Au sein même de la police, le texte a ses détracteurs comme le policier lanceur d’alerte et secrétaire général de VIGI Alexandre Langlois:

«Je pense que c’est bien que l’on soit filmé dans 90% des cas. Cela permet d’éclairer certaines situations et de modérer certains comportements. Nous ne sommes pas policiers et juges à la fois mais bien au service du peuple et il est normal que l’on soit contrôlé. Nous sommes au 21ème siècle et il me semble tout à faire cohérent que l’on soit filmé.»

Le policier craint, qu’en pleine polémique sur les violences policières, un tel amendement jette de l’huile sur le feu:

«Cette loi va raviver les tensions entre pour et contre. Elle va soulever des questions sur les raisons de cette volonté de ne pas être filmé. Cela va donner du grain à moudre à ceux qui disent que la police à des choses à cacher. On va contribuer à continuer de creuser le fossé entre la population et sa police. Ce n’est vraiment pas le moment de balancer un tel texte, qui, en plus, est inutile.»

S’ils sont protégés par le code pénal au regard du respect de leur vie privée, aujourd’hui, rien n’empêche de filmer ou de photographier les policiers comme le rappelle une circulaire diffusée en décembre 2008 par le ministère de l’Intérieur:

«Les policiers ne peuvent donc pas s’opposer à l’enregistrement de leur image lorsqu’ils effectuent une mission. Il est exclu d’interpeller pour cette raison la personne effectuant l’enregistrement, de lui retirer son matériel ou de détruire l’enregistrement ou son support. Ils ne peuvent par ailleurs s’opposer à l’éventuelle diffusion de cet enregistrement que dans certaines circonstances particulières.»
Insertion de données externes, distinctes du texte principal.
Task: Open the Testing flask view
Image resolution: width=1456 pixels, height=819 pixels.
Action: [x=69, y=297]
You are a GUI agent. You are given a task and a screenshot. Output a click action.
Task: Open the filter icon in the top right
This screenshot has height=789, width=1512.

Comme le souligne CheckNews de Libération, «seuls certains agents des forces de l’ordre (les services d’interventions, comme le GIGN ou la BRI, de lutte antiterroriste ou de contre-espionnage) échappent à cette règle, et pour lesquels il est interdit de « publier leur image si celle-ci permet leur identification »».

«Il y a déjà des unités qui méritent d’être protégées et elles le sont, ce qui est tout à fait compréhensible. Concernant le policier lambda c’est différent. Il a choisi d’être au service du peuple sur la voie publique. C’est à l’administration de faire le tri dans le rang des policiers et que ceux qui ont des comportements inadmissibles et contraire au code pénal soient virés plutôt que de les encourager à rester dans la police. Tout permettrait d’avoir une police propre. Encore une fois, c’est à nos dirigeants de la police national jusqu’au ministre Christophe Castaner de faire le nécessaire pour que les fautes soient sanctionnées lourdement au lieu d’être encouragées à se perpétuer», analyse Alexandre Langlois.

Jean-Pierre Grand a peu de chance d’obtenir satisfaction. Comme le note France info, citant la sénatrice EELV Esther Benbassa, son amendement a été retoqué le 11 décembre car la proposition de loi concerne «les plateformes et non les individus». Il a jusqu’au 17 décembre, date à laquelle elle sera discutée, pour revoir sa copie. En attendant, Alexandre Langlois pense avoir la solution:

«Plutôt que de faire cette loi, ce qui serait bien, c’est de changer de ministre.»